Ondate di calore: più probabilità di ricovero nei bambini soggetti all’asma

Come è ormai noto le ondate di calore hanno significativi impatti negativi sulla salute umana. Secondo una nuova ricerca, pubblicata sulla prestigiosa rivista scientifica European Respiratory Journal, i bambini hanno maggiori probabilità di essere ricoverati in ospedale per gravi complicazioni legate all’asma durante le ondate di calore. Tutto ciò potrebbe addirittura peggiorare a causa della crisi climatica.

I ricercatori dell’Università della California di San Francisco hanno esaminato i dati sanitari dei bambini ricoverati in ospedale tra giugno e settembre – la stagione più calda per la regione – dal 2017 al 2020. Hanno poi confrontato questi dati con quelli relativi alle temperature delle case dei pazienti.

Il rapporto pubblicato dimostra che, sebbene il cambiamento climatico influisca sulla salute di tutti, i pazienti affetti da patologie respiratorie sono probabilmente tra i più vulnerabili, e questi impatti stanno diventando una minaccia sempre maggiore. “Si tratta di persone che hanno già difficoltà respiratorie e che sono molto più sensibili ai cambiamenti climatici. I loro sintomi peggioreranno e per alcuni saranno fatali”, ha dichiarato nella conferenza stampa la professoressa Zorana Jovanovic Andersen, presidente del Comitato Ambiente e Salute della European Respiratory Society.

I ricercatori hanno definito le ondate di calore in 18 tipologie diverse e i  risultati sono stati presentati alla conferenza dell’American Thoracic Society a San Diego, in California. In tutte le definizioni di ondata di calore, le temperature erano associate a una probabilità mediamente più alta del 19% che un bambino con asma fosse ricoverato in ospedale, rispetto a quando non fosse presente un’ondata di calore.

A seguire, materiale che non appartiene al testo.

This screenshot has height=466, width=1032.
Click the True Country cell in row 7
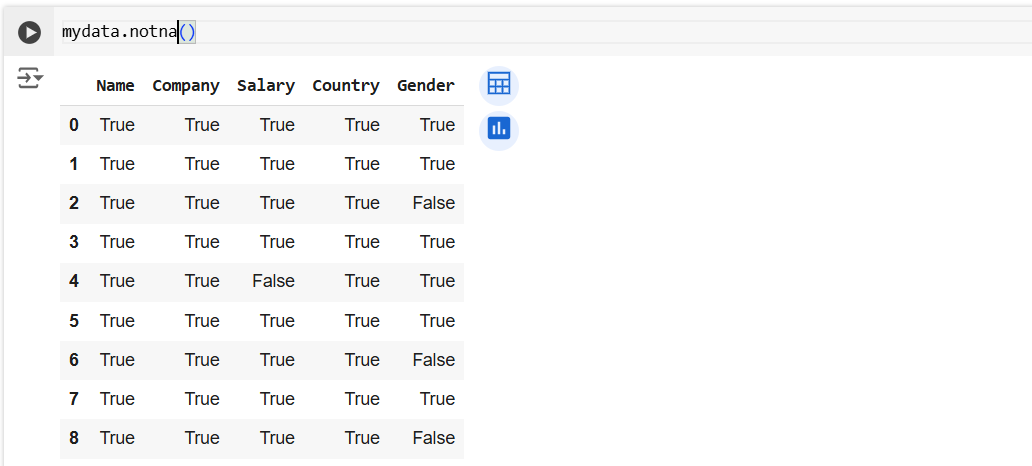(362, 399)
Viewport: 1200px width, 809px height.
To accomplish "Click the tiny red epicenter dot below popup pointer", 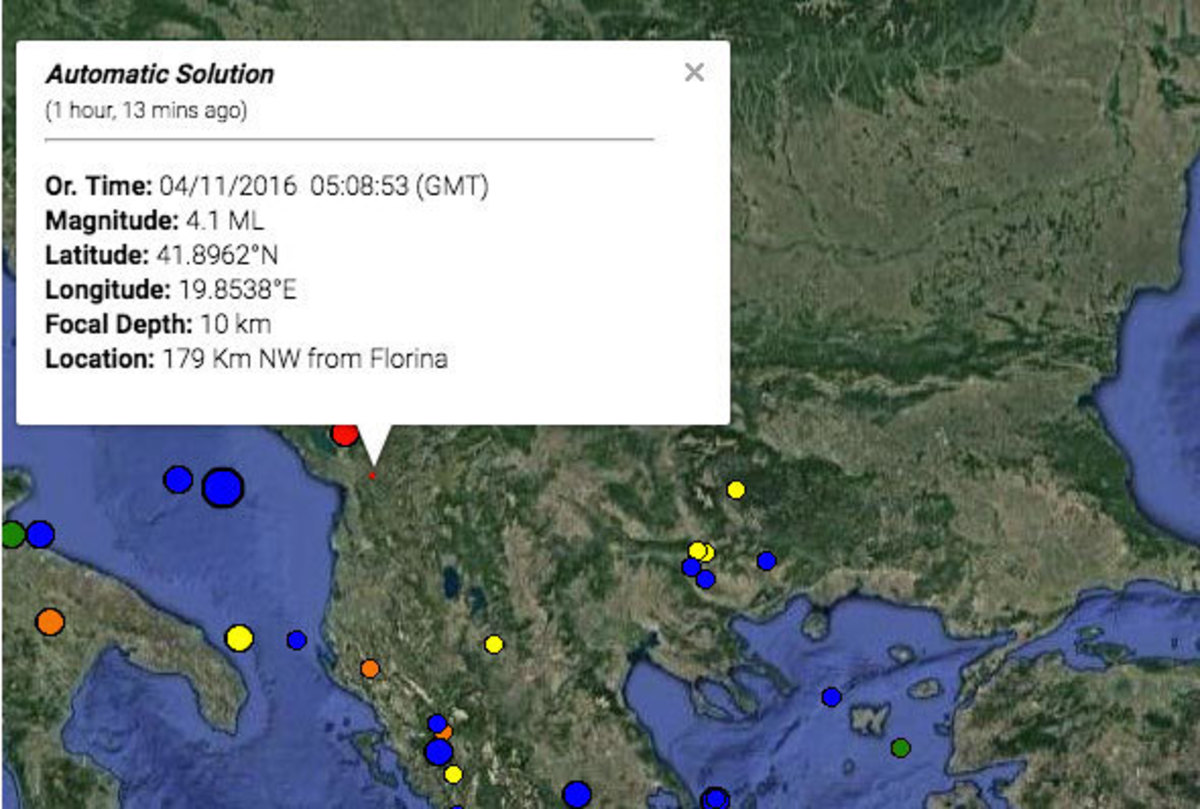I will (372, 476).
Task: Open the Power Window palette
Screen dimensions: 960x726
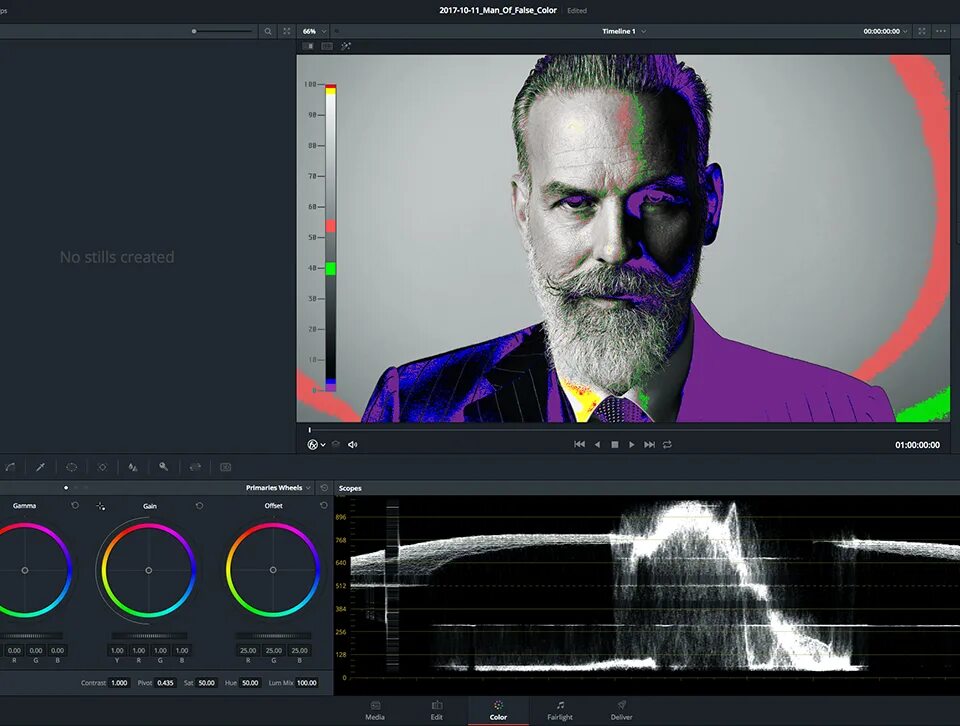Action: point(71,467)
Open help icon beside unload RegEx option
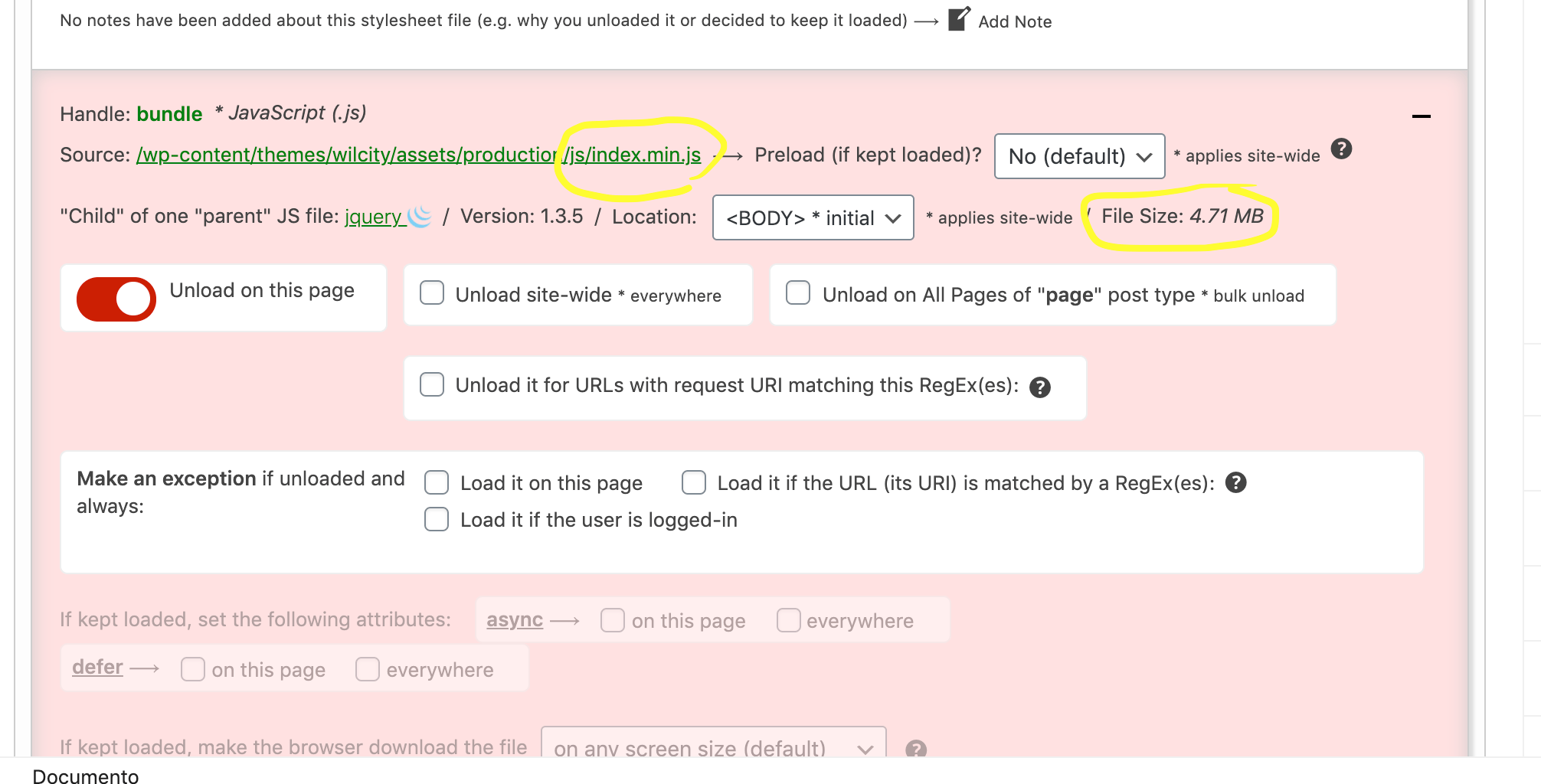 1039,387

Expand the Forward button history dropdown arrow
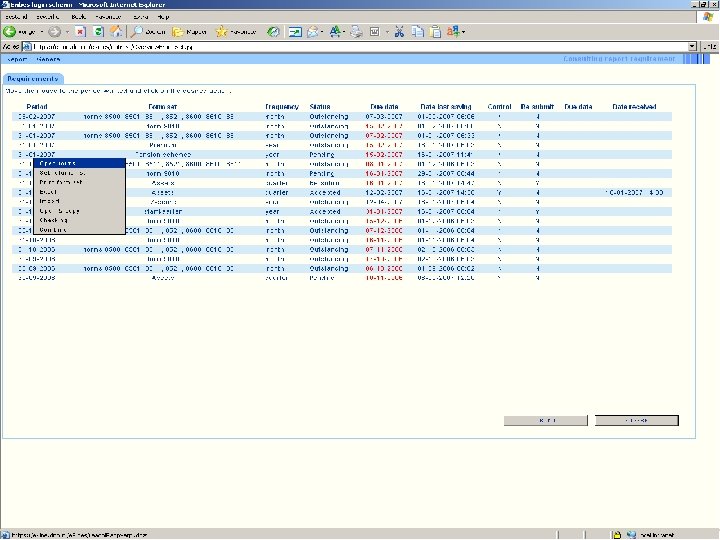click(67, 32)
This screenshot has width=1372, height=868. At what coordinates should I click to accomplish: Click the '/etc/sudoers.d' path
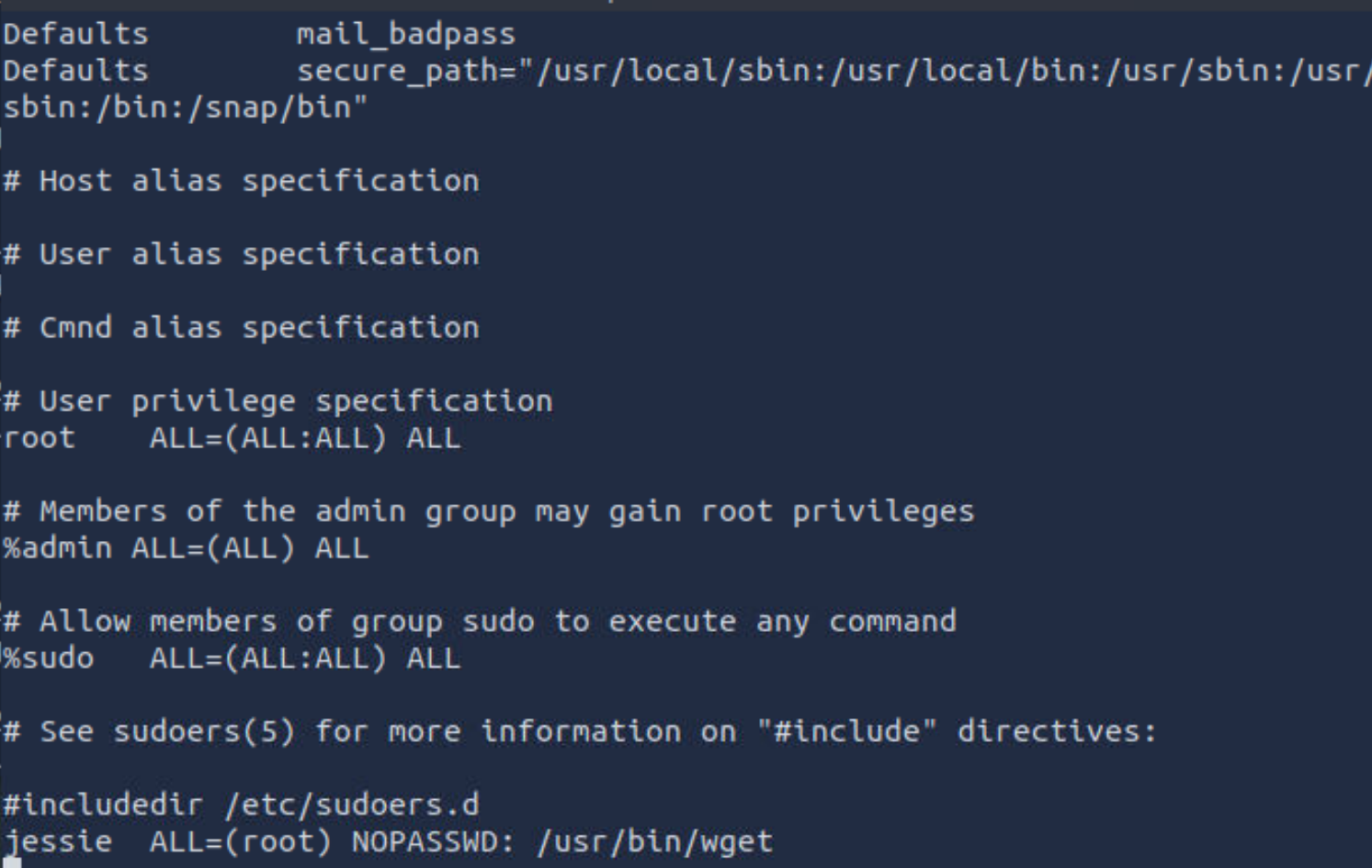click(351, 806)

L’anno scorso, i ricercatori dell’Università di Copenaghen avevano avvertito che la vita delle persone affette da asma e broncopneumopatia cronica ostruttiva sarebbe stata resa molto più difficile dai cambiamenti climatici. I pazienti respiratori sono a rischio a causa di impatti come l’aria calda e umida, l’inquinamento dovuto a eventi come gli incendi, l’esposizione all’ozono dovuta a piogge e temporali e l’umidità dovuta a tempeste e inondazioni.